1. Use of a surveillance camera system must always be for a specified purpose which is in pursuit of a legitimate aim, and necessary to meet an identified pressing need.

2. The use of a surveillance camera system must consider its effect on individuals and their privacy, with regular reviews to ensure its use remains justified.

3. There must be as much transparency in the use of a surveillance camera system as possible, including a published contact point for access to information and complaints.

4. There must be clear responsibility and accountability for all surveillance camera system activities, including images and information collected, held and used.

5. Clear rules, policies and procedures must be in place before a surveillance camera system is used, and these must be communicated to all who need to comply with them.

6. No more images and information should be stored, other than that which is strictly required for the stated purpose of a surveillance camera system, and such images and information should be deleted once their purposes have been discharged.

7. Access to retained images and information should be restricted, and there must be clearly defined rules on who can gain access, and for what purpose such access is granted. The disclosure of images and information should only take place when it is necessary for such a purpose or for law enforcement purposes.

8. Surveillance camera system operators should consider any approved operational, technical and competency standards relevant to a system and its purpose, and work to meet and maintain those standards.

9. Surveillance camera system images and information should be subject to appropriate security measures to safeguard against unauthorised access and use.

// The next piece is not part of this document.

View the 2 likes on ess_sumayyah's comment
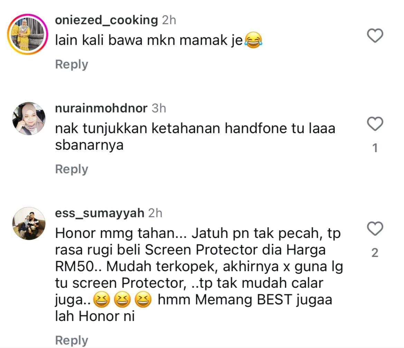The image size is (404, 348). (375, 253)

10. There should be effective review and audit mechanisms to ensure that legal requirements, policies and standards are complied with in practice, and regular reports should be published.

11. When the use of a surveillance camera system is in pursuit of a legitimate aim, and there is a pressing need for its use, it should then be used in the most effective way to support public safety and law enforcement with the aim of processing images and information of evidential value.

12. Any information used to support a surveillance camera system which compares against a reference database for matching purposes should be accurate and kept up to date.